The group's transmission annual planning report update released on 31 May pointed to demand forecasts as proof of the need for further investment. ElectraNet said the company was experiencing an unprecedented level of enquiries from renewable energy generators, grid-scale battery providers and customers, totalling 2,000MW in new transmission, dwarfing the state's present maximum electricity demand level of 3,300MW.

"Electrification of the state's economy, new large industrial loads and the hydrogen sector are the key drivers of these high demand growth forecasts," said ElectraNet chief executive Simon Emms.

The company has developed priorities for new transmission in the state's mid-north, southeast and Eyre Peninsula districts to increase capacity and connect with projects in the state's renewable energy zones.
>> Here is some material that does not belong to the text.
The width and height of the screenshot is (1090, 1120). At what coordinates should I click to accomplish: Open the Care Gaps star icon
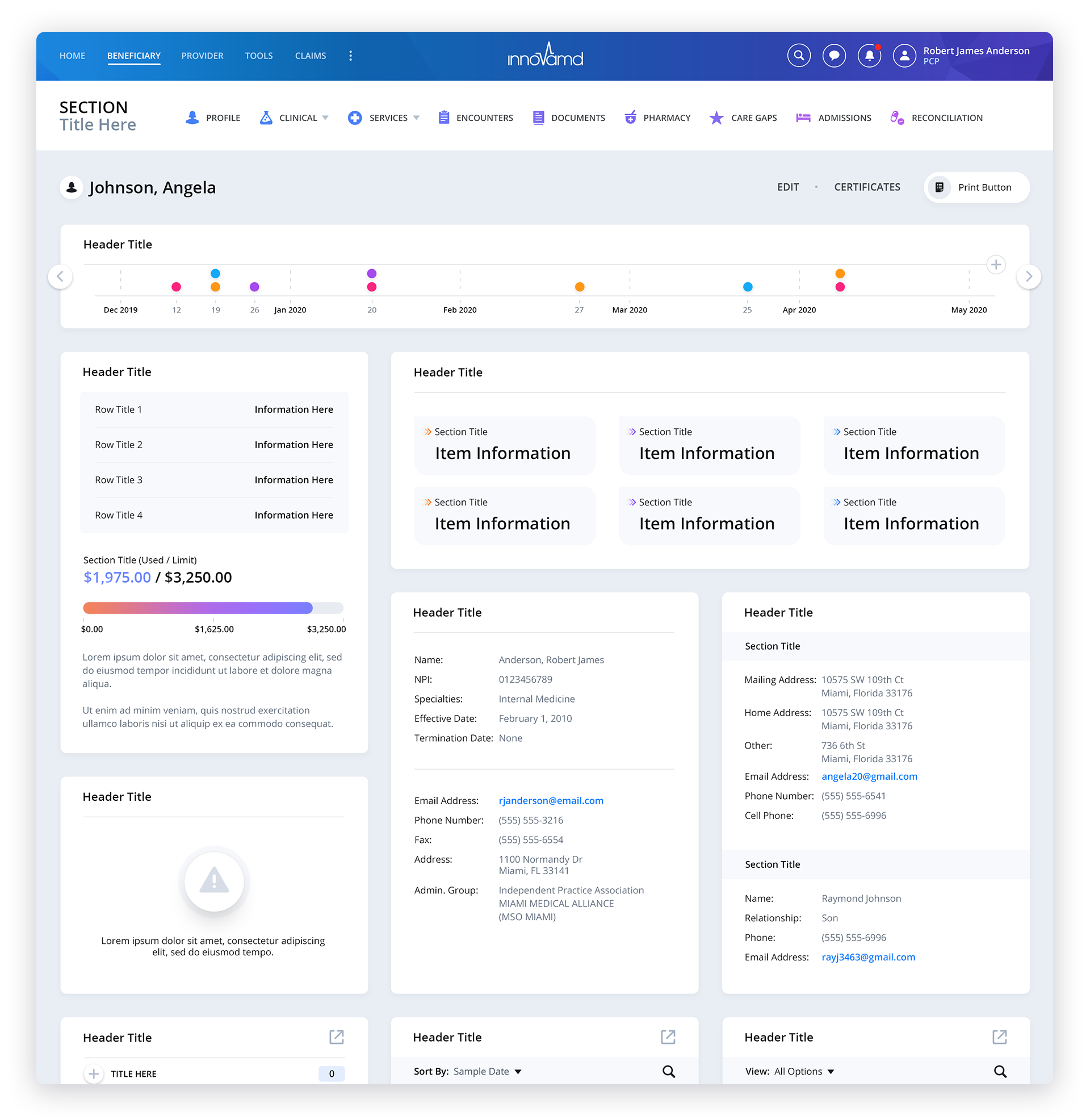[x=716, y=118]
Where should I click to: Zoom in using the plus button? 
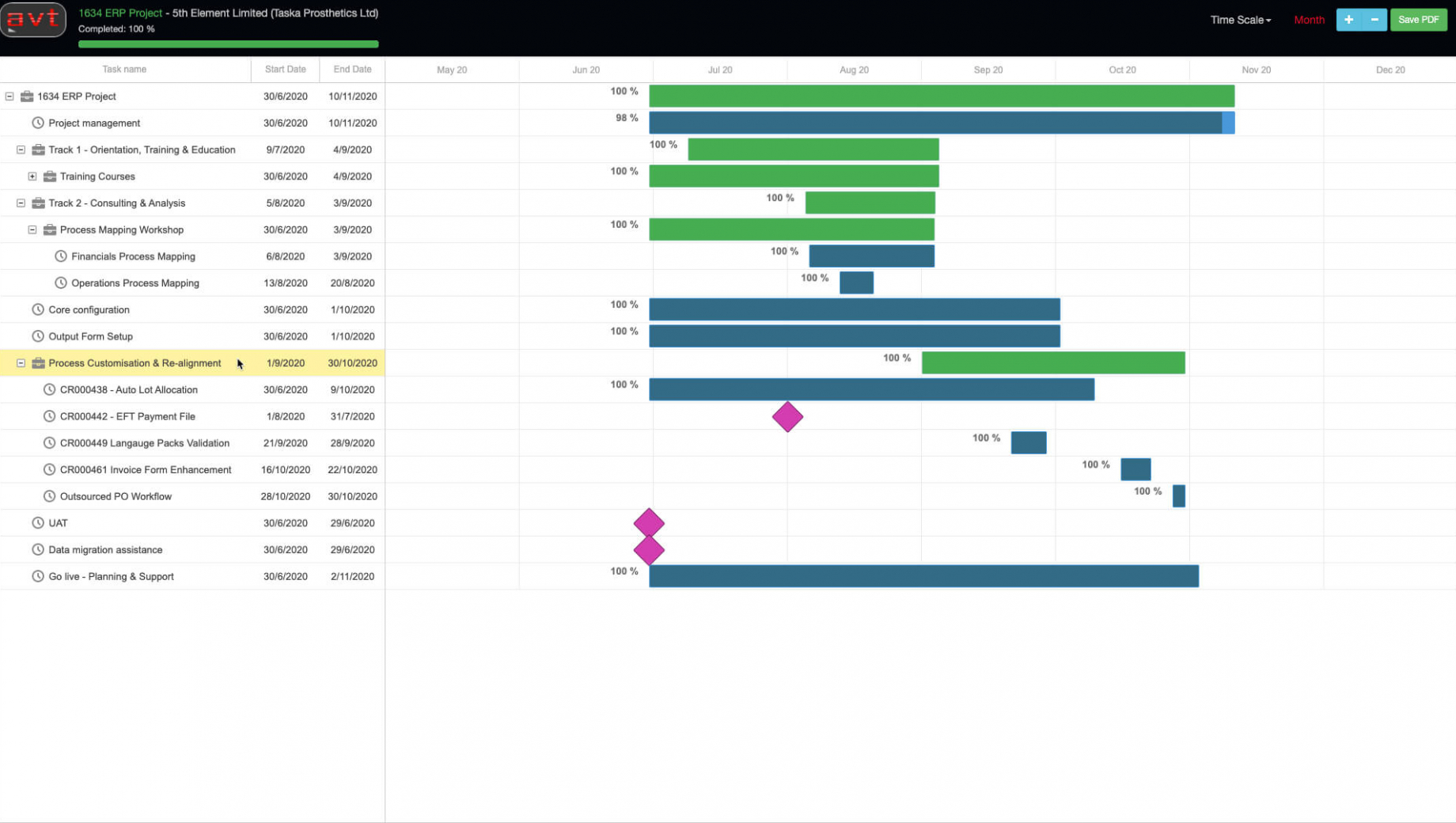point(1349,19)
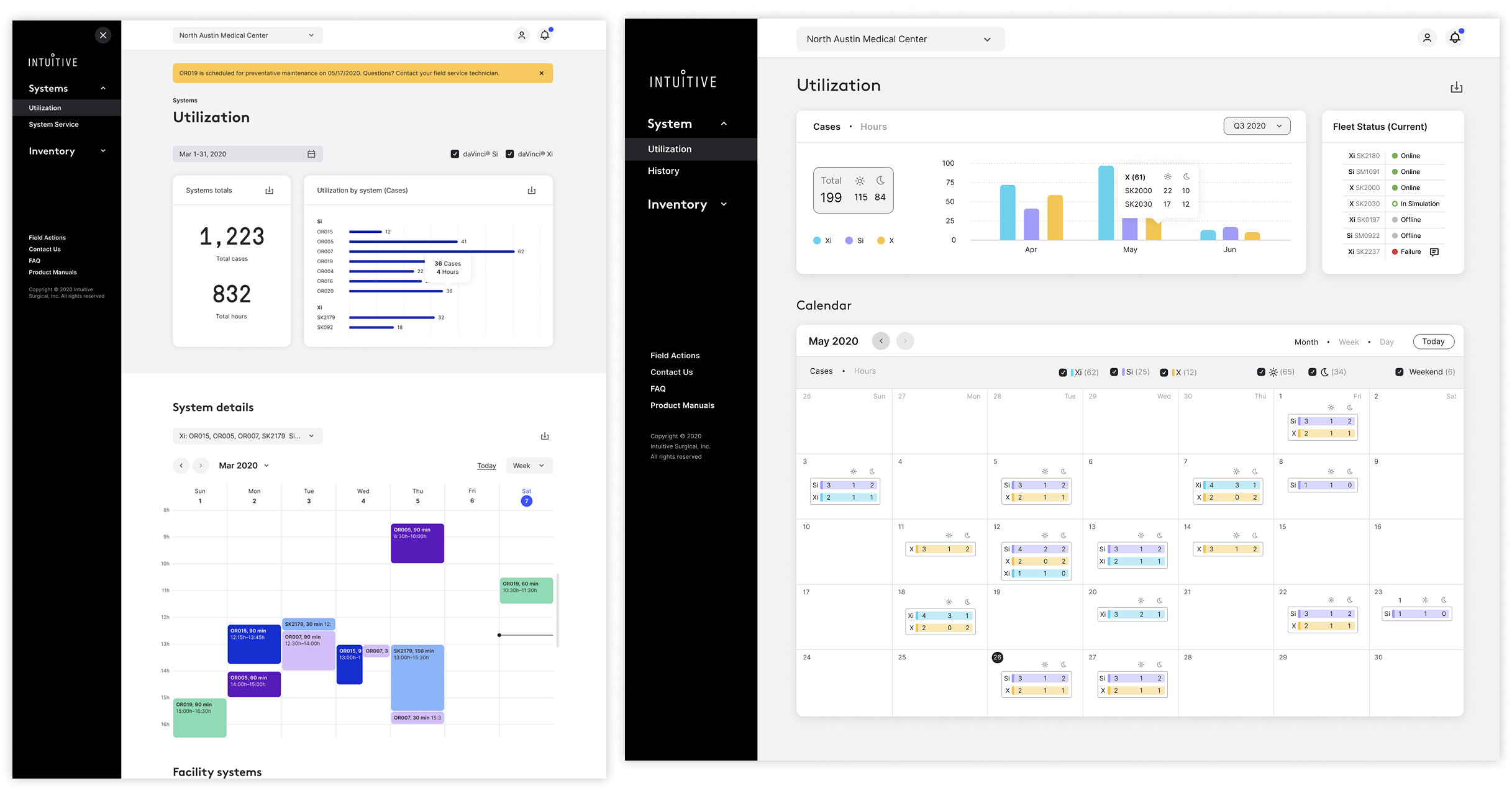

The plans contain several options for each region, with a total price tag of up to A$2.35bn across a construction period stretching from the mid-2020s to the early 2030s.

ElectraNet and its New South Wales' counterpart TransGrid are currently building the 860km EnergyConnect interconnector to replace SA's gas-fired power stations. SA is already a national leader in renewable developments, with a target of 100pc renewable electricity production by 2030.